Even though Mir is on salary, he says he is unable to properly look after his children with the wages he makes. His salary is 4,700 rupees ($90) per month.
“My daughter wants clothes and shoes, but I can’t get them,” he says. “I can’t help it.”
Food is another expense.
“I have some land, and we plant rice in it, but that doesn’t last the year,” Mir says. “We have to buy rice from the market.”
Mushtaq Ahmad Bhat, a wholesale dealer of grocery items on the fringes of Sarai Bala, says the laborers prefer to work independently because they can earn more.
“They easily earn 250 ($4.50) to 350 ($6.50) rupees per day,” he says.
Bhat says that salaried workers make up to 8,000 rupees ($150) per month. Mir, though, makes half of this.
Bhat employs just one worker, so he is not obligated to offer benefits. But even employers under obligation don’t always follow the laws, he says. And these laborers aren’t always aware of their rights, such as health benefits, to demand them.
“I don’t think the laborers have thought about that ever,” Bhat says. “If a laborer is injured or something, the shopkeepers pool in money to help. It doesn’t apply to emergencies at home.”
For salaried laborer working for an employer with fewer than 10 employees, issues such as taking leave are between the employer and the employee, Bhat says. The employer decides whether to dock the emoloyee’s salary.
The government has set various provisions for salaried employees of shops under the Shops and Establishment Act, such as bonuses and paid leave, says Syed Altaf Andrabi, deputy labor commissioner at the Department of Labor and Employment. But that is only applicable to shops and establishments with a minimum of 10 employees.
The department also can’t support freelance laborers with no affiliations, Andrabi says.
“We have schemes for laborers who work in buildings and other construction sites,” he says, as these are organized sectors. “We provide financial assistance for the education of their children. But we don’t have any such thing for the independent laborers, as theirs is an unorganized sector.”
Andrabi says the laborers can come to the department if they aren’t receiving wages or are unfairly dismissed.
Tantray says that he and several other laborers have gone to the Department of Labour and Employment to demand an increase in wages, but nothing was done.

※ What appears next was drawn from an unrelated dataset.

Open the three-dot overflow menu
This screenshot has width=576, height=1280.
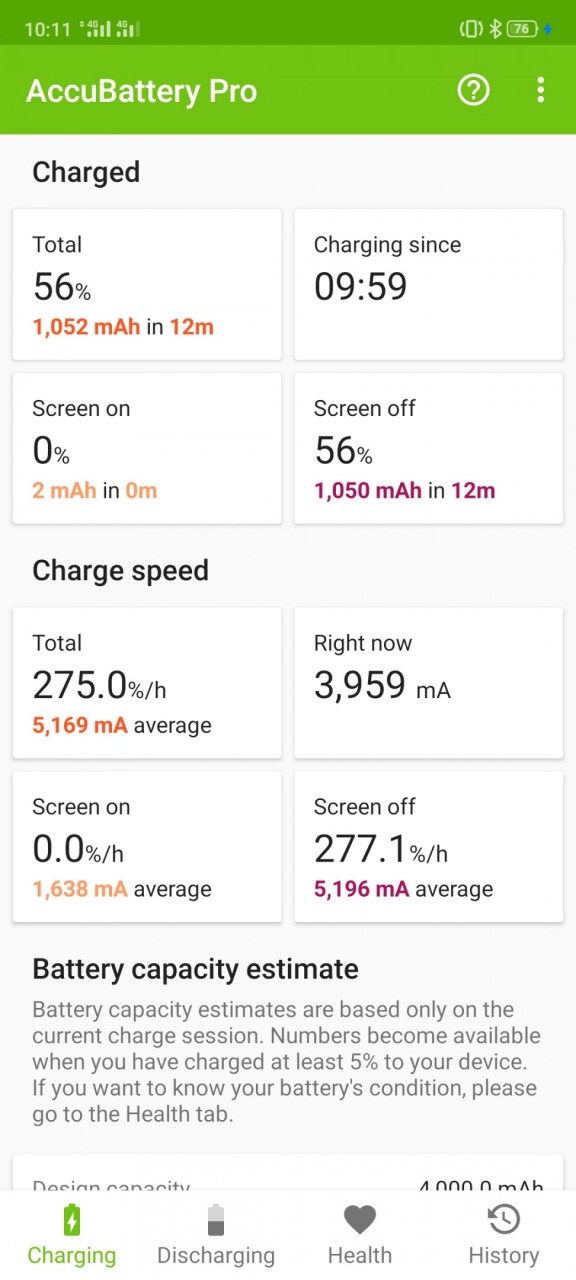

Bhat encourages laborers in the market to form a union.
“If they had a union, they would have benefited,” Bhat says.
The laborers tried to form a union once to advocate for these rights, but it didn’t succeed because of a lack of unity, Bhat says. People were more concerned about themselves than helping each other.
Hajam agrees that they should form a union to protect their interests, but competition among independent laborers makes this a challenge.
“If a laborer asks for 100 rupees ($2) for a work,” he says, “chances are more that another laborer will come and say, ‘I will do this for 80 ($1.50) only.’”
Hajam asks his fellow laborers to start considering the welfare of one another. He also asks for more support from the government.
“There should be an old-age pension of 1,000 ($20) to 1,500 ($30) rupees from the government for people like me,” he says. “But everyone is busy looking after himself.”